71 Fragments of a Chronology of Chance (1994) ✰ ✰ ✰

This early effort from the German director Michael Haneke (who works in multiple languages, including English, and identifies most strongly with Austria) collects 71 sequences about a handful of characters who come together at the climax.  The first thing we see is text explaining that on December 23, 1993, a young man shot and killed three people at a bank before committing suicide.  The film shows pieces of the lives of the people who will be involved.  The emphasis tends to be on alienation and distance, and the style of the film, where each sequence is bookended by a few moments of black screen, reinforces the theme.  Television news stories, mostly concerning war around the world but also the molestation charges against Michael Jackson, intercut the dramatic scenes.  I believe the Michael Jackson piece relates to the children portrayed in the film including a runaway from Eastern Europe and a child awaiting adoption.  Even the shooter, only 19, could be viewed as a casualty of a violence-drenched, media-driven culture, and I suppose Jackson could represent the predation of the mass media made manifest.

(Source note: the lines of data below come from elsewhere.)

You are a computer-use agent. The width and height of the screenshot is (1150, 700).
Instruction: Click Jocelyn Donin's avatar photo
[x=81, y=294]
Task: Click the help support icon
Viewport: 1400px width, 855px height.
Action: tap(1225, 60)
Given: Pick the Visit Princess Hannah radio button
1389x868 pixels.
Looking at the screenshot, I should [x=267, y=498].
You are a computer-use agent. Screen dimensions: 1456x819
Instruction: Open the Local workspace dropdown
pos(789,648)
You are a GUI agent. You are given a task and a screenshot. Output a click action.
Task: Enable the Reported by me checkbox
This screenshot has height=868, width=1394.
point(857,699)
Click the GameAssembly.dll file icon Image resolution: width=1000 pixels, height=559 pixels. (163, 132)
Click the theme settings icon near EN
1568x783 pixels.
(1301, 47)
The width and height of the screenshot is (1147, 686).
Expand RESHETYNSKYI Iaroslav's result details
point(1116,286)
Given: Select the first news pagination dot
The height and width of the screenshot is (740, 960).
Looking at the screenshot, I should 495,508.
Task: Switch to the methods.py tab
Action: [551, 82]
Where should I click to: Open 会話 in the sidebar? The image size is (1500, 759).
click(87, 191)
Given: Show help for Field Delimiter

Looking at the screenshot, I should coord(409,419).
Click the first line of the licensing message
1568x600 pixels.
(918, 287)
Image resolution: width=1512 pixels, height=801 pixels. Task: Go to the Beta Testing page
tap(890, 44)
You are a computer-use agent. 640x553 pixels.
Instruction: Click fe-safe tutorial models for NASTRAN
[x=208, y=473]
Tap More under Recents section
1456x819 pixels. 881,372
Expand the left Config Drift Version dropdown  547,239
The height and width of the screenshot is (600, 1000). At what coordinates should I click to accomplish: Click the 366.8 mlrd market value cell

The film is philosophically strong and impeccably made.  Still, it leaves many questions open.  Perhaps expecting some type of answer to the violence and degradation that the characters face is asking too much, but it isn’t clear where an exit from the world of the film can be found.  Religion is mocked, technology is clearly part of the problem, and other people are truly unreachable.  I suspect, based on some research, that Haneke would argue for art and creation as the only way out, and while I might well agree, he doesn’t succeed in putting forth the argument here.  I recommend the film, but it is short of a masterpiece.  ✰ ✰ ✰.